当日の受付締めきり後、14歳(受付は15歳以上)の子が来て、妊娠してつわりが酷いので今日学校を退学して来た。 これからは自宅に居るので、このシステムで卒業したいとしつこく入学させろと迫られた。また他の女性が、結婚証明書(入学手続きは全て正式書類で扱う)の名前で学生証を作ったら、この部分の名前を外してくれと言う。離婚が成立していないが、あの男は別な女と生活している。この名前は汚らわしいので外してくれと言う。またヨボヨボの年配女性が入学手続きをしたいと現れた。オバアチャンの回りくどい話を良く良く聞いたら本人ではなく42歳の息子が怠け者なので勉強させたいと言う。母親はどこでも強い。第一の人生で得たノウハウの範囲ではこれらの問題の上手い解決方法が出てこない。
また今日は赤ん坊の面倒をみてくれる人が居なかったと赤ん坊を抱えて試験する女性がいるかと思うと、雨が降ったからと休む男性が居る。ここでは一般に女性の方が勉強をする。女性は実に生活力が旺盛で強い。だから離婚が多くなるのかもしれない。

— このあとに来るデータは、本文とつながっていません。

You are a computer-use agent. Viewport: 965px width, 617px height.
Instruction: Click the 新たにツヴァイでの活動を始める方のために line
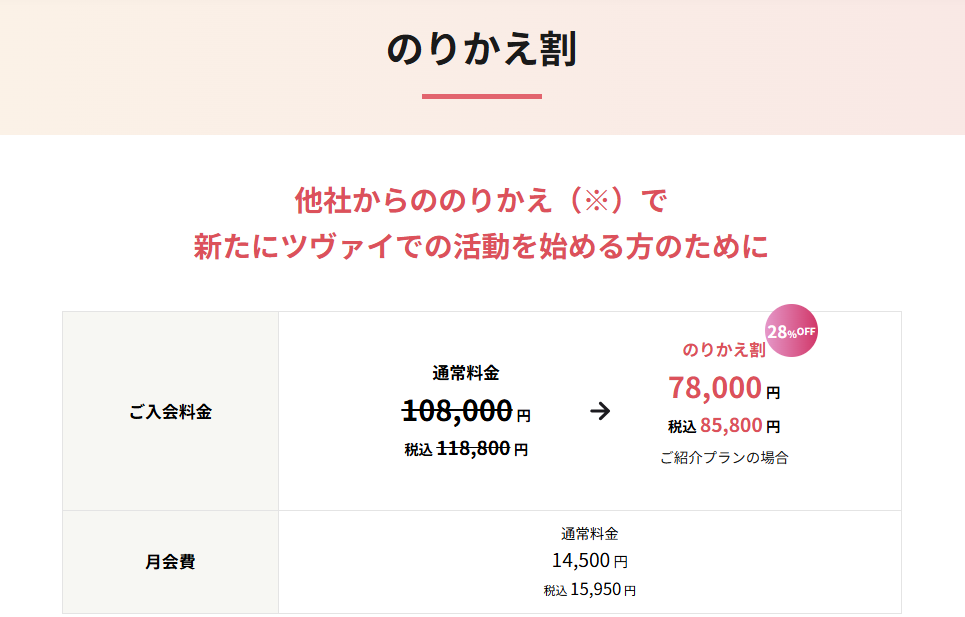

公立の中学校、高等学校の教室の荒廃は酷いものだと嘆く人が居るが、ここでは幸い何も問題が起きていない。生徒は秩序を守って教室内は静かなものだ。先に述べた良く勉強をしている35%の生徒のみに注目してみると、州教育局の定める教育レベルのテストでなかなか難しい内容だし、学習環境が充分でないところでどんどんテストを受け良く進んでいるとすごいパワーに感心させられている。始まって実質二ヶ月だが既に科目別修了者が三人出た。あと少しと言うのが何人も居る。立派なものだ。